Collected data entries:

--- START ---

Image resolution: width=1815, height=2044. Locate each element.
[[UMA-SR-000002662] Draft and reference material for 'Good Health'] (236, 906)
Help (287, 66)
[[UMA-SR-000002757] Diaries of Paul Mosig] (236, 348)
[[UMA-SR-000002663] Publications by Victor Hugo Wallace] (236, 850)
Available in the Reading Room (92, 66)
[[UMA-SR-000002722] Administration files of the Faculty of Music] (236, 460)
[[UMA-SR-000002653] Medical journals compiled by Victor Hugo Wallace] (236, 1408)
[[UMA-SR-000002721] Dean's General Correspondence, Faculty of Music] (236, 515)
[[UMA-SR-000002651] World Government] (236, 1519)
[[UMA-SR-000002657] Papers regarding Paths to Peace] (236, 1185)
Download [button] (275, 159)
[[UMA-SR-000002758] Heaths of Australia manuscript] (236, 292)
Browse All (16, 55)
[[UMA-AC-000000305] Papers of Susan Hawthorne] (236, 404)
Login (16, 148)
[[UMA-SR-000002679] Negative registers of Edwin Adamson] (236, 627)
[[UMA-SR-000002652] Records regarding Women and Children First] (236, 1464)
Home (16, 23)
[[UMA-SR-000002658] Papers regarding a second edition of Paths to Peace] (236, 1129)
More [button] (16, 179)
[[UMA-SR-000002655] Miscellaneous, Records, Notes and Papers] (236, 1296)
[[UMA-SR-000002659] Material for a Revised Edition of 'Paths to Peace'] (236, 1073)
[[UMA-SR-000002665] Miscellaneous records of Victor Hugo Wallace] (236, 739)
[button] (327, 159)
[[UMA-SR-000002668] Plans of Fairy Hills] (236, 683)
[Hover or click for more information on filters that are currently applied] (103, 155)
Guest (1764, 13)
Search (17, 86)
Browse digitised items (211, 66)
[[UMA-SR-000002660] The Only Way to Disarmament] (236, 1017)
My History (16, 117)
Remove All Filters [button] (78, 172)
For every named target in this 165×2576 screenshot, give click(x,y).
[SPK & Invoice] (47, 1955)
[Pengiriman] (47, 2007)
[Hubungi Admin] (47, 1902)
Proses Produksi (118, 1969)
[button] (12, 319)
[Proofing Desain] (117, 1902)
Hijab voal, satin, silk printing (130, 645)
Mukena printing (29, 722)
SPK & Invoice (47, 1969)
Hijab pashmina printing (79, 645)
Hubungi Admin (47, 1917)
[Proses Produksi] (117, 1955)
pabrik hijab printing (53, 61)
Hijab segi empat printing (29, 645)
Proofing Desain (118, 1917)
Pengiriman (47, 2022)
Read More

--- END ---

Each line above from the one with "[[UMA-SR-000002722] Administration files" up to and including the one with "[[UMA-SR-000002655] Miscellaneous, Records, Notes" must be set down exactly, and no line outside that span may appear.

▸ Answer to the exercise:
[[UMA-SR-000002722] Administration files of the Faculty of Music] (236, 460)
[[UMA-SR-000002653] Medical journals compiled by Victor Hugo Wallace] (236, 1408)
[[UMA-SR-000002721] Dean's General Correspondence, Faculty of Music] (236, 515)
[[UMA-SR-000002651] World Government] (236, 1519)
[[UMA-SR-000002657] Papers regarding Paths to Peace] (236, 1185)
Download [button] (275, 159)
[[UMA-SR-000002758] Heaths of Australia manuscript] (236, 292)
Browse All (16, 55)
[[UMA-AC-000000305] Papers of Susan Hawthorne] (236, 404)
Login (16, 148)
[[UMA-SR-000002679] Negative registers of Edwin Adamson] (236, 627)
[[UMA-SR-000002652] Records regarding Women and Children First] (236, 1464)
Home (16, 23)
[[UMA-SR-000002658] Papers regarding a second edition of Paths to Peace] (236, 1129)
More [button] (16, 179)
[[UMA-SR-000002655] Miscellaneous, Records, Notes and Papers] (236, 1296)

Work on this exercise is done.